Additionally, homeowners were only able to reduce their assessed values by $2.8 billion over that same three-year period.
The other $1.4 billion that would have been paid by those businesses would’ve gone to special taxing districts but were instead entirely eliminated as a result of the appeals, according to the study.
The treasurer’s office study also showed that the percentage increases for homeowners were disproportionately higher in places with low-income minority populations. That disproportionate impact is partially attributable to the rates at which higher income and white homeowners appeal their assessed values versus Black and Latino homeowners and low-income homeowners.
“Although every Cook County property owner has a right to contest their assessment, most residents in lower income and minority areas do not challenge their assessments,” the study said.
For instance, white homeowners appealed at a rate of 35.5 percent compared to 10.85 percent for homeowners in Black neighborhoods and 14.06 percent for Latino homeowners, according to the treasurer’s office study.
Homeowners in the highest-income areas appealed 46 percent of the time during the period studied, taxpayers in the lowest-income areas appealed 11 percent of the time, according to the study.
Reasons for this may vary, the study said, but some likely include lower income and minority homeowners having less time to appeal, a belief that they lack the clout to win an appeal or having insufficient resources to pay an attorney for the best chance at success — though the study didn’t find any significant correlation between the rate of success and whether a homeowner, wealthy or poor, hired an attorney or tax representative.
It is perhaps not surprising then, that in wealthy areas of Cook County — households making $150,000 or more — the additional tax burden went up by 5.2 percent as a result of appeals, and in areas with households making $50,000 or less, the shift led to a 9.8 percent increase.

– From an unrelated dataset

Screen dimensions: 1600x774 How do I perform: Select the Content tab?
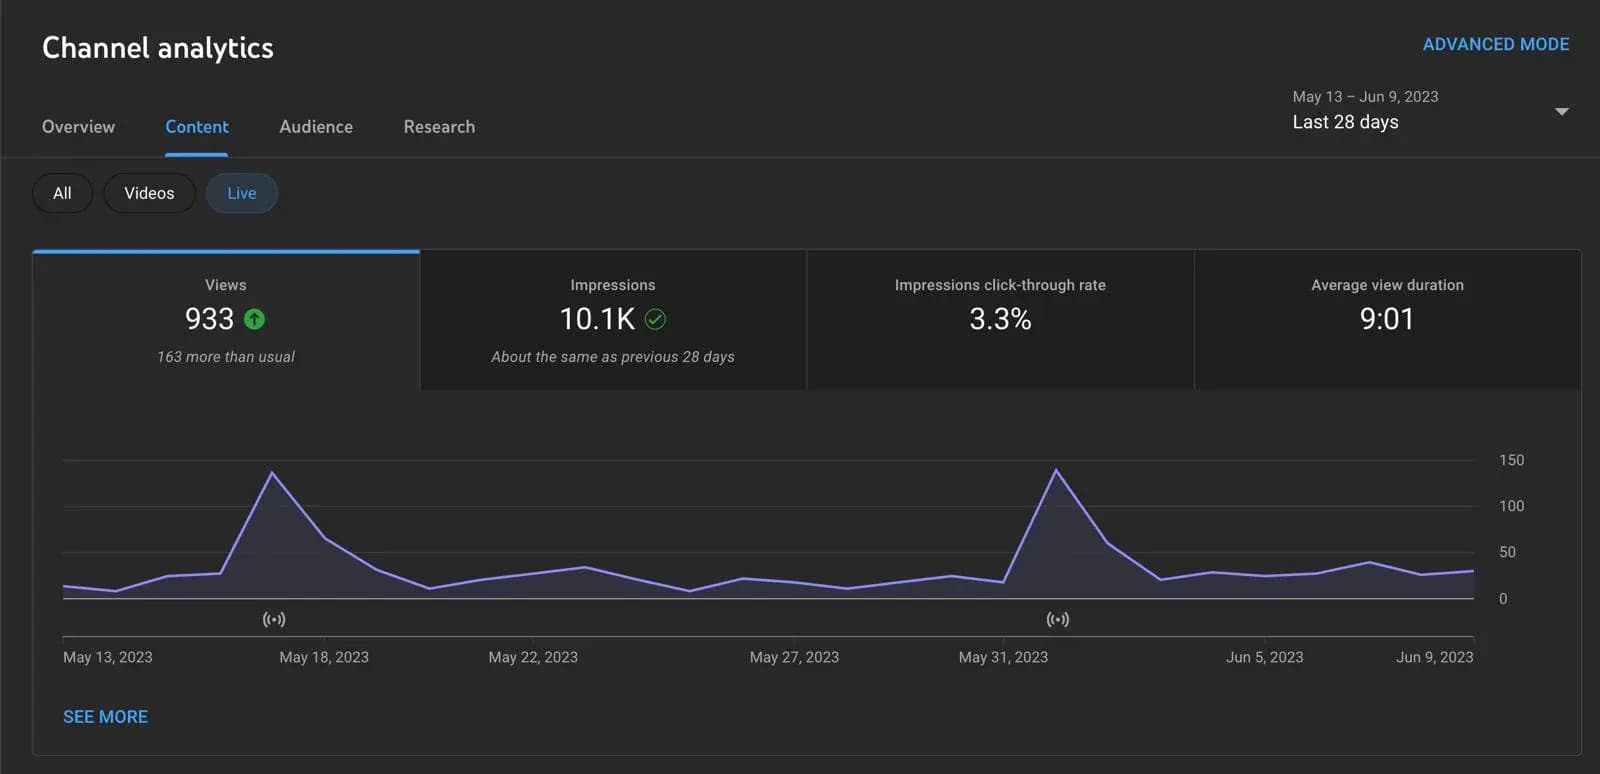[x=197, y=127]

Additionally, businesses are far more likely to appeal their assessments. In addition to businesses often winning larger reductions in assessed value, the study showed businesses appealed about 64 percent compared to homeowners, which appealed 27 percent of the time.

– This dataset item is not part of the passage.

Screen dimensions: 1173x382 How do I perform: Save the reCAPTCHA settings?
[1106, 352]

And while businesses received larger reductions than homeowners collectively, there has been a widening gap between the rate classes in the past decade, according to the study.
Businesses’ assessed value reductions totaled $9.9 billion during the 2015-2017 assessment cycle compared to $25.5 billion for 2021-2023. By contrast, homeowners — who experienced reductions of $3.2 billion from appeals during the 2015-2017 cycle — saw that total drop to $2.8 billion in assessed value from appeals.

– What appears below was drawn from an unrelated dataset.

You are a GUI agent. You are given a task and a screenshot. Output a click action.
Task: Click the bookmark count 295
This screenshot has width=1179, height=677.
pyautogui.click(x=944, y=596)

The study also includes suggestions for how to improve the disparities, including increased data sharing and standardization of valuation methodology between the Cook County Board of Review and Assessor’s Office — some of that has already started, and while the treasurer said she was pleased with some of the cooperation between the board and assessor's office she urged more.
“I’m heartened that the Assessor and Board of Review are already addressing some of the underlying issues that cause this unequal shift in the tax burden, because the Cook County residents earning the least shouldn’t be shouldering the most, when it comes to taxes,” Pappas said in the release.
The study also suggests exploring an annual reassessment of the county instead of a triennial cycle to create more uniformity and mitigate annual increases. It also suggests providing more tools, information and resources to low-income and marginalized communities to contest their assessments, but the study warns that could still only increase the strain on the county’s appeals system.